FIG. 7.

HMGN1 binds to Sox9 chromatin. (A and B) ChIP analysis (with anti HMGN1) of mouse MEFs and E10.5 limb bud cells. (A) Schematic diagram of Sox9 gene, with the positions of primer sets used to amplify the immunoprecipitated DNAs are indicated at the bottom. The arrow indicates transcription start site. (B) ChIP assay for HMGN1 in MEFs and limb bud cells. Enrichment of each DNA sequence in the HMGN1 immunoprecipitate relative to the input DNA was normalized and plotted as the position of the PCR primer pair within the Sox9 gene locus. Note that HMGN1 is associated with Sox9 chromatin in limb bud cells but not in MEFs. (C) Expression levels of Hmgn1 and Sox9 mRNA in MEFs and limb bud cells.
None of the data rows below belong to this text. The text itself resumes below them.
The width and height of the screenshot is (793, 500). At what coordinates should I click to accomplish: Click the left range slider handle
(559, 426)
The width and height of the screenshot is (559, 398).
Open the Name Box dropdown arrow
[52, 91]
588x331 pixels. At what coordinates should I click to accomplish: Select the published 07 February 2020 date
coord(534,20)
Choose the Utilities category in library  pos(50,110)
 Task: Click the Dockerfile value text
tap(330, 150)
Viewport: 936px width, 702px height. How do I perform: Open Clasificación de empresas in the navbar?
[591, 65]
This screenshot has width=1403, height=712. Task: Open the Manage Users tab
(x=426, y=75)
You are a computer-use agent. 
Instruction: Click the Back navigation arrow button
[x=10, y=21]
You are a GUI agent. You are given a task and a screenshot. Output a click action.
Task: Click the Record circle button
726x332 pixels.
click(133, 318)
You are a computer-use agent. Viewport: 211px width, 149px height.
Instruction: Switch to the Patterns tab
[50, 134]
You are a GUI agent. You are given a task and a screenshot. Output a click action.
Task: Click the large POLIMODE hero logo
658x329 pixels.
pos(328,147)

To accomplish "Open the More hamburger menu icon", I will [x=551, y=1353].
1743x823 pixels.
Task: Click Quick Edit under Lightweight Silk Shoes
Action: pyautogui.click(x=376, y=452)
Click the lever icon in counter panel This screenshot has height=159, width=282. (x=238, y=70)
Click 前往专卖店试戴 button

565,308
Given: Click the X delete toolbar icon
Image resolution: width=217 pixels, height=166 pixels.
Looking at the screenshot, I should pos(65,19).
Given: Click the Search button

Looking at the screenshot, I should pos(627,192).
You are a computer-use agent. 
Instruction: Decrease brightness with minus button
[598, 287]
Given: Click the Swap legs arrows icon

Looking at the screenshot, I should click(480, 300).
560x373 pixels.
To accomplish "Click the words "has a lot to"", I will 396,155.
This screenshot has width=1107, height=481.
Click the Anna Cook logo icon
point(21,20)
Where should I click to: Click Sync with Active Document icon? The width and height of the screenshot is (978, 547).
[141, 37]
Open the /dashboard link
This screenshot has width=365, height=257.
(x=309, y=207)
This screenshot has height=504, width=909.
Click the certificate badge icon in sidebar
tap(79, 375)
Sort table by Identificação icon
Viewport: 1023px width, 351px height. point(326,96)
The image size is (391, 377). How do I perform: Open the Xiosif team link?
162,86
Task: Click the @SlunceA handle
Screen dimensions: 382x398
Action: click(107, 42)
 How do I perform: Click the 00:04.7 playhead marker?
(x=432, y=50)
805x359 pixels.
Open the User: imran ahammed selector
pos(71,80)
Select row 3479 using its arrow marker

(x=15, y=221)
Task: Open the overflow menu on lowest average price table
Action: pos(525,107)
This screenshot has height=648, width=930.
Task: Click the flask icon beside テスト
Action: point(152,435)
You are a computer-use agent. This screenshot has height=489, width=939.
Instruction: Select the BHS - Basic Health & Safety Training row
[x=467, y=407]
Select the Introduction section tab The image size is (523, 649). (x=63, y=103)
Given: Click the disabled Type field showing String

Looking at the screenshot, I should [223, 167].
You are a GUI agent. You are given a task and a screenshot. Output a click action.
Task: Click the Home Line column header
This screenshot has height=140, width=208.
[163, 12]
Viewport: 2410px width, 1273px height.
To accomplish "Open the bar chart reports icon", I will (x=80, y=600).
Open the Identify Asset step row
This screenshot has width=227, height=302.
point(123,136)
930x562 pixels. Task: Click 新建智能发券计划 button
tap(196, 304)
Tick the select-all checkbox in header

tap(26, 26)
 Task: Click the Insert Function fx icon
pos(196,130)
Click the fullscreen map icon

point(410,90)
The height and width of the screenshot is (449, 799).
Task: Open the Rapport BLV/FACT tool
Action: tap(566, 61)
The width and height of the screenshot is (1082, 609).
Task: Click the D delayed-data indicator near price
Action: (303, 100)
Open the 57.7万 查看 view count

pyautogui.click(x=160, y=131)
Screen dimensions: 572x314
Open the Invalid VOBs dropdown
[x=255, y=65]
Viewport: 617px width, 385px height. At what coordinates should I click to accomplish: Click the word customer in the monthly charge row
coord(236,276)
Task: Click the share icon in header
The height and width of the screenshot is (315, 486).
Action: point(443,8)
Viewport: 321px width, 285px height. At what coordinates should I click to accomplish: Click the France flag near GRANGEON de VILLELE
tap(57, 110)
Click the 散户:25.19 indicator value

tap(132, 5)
Note that while HMGN1 is expressed in both cell types, Sox9 is expressed only in limb bud cells. (D) Western analysis of HMGN1 and Sox9 proteins in limb bud cells and MEFs. Coomassie blue staining of histones indicates equal loading of extracts from MEFs and limb bud cells. (E) Enhanced DNase I sensitivity of Sox9 chromatin in limb bud cells. Nuclei isolated from MEF or E10.5 limb bud cells were digested with the indicated concentrations of DNase I, the DNA from the digested nuclei purified and amplified with forward primer of primer pair 3 and reverse primer of primer pair 4. The level of amplification is inversely related to degree of digestion. Each point is an average from three experiments, with a new preparation of cells each time. (F) Similar rate of DNase I sensitivity of the beta-globin gene in chromatin of limb bud cells and MEFs. Primers used for amplification are described in Materials and Methods. LB, limb bud cells.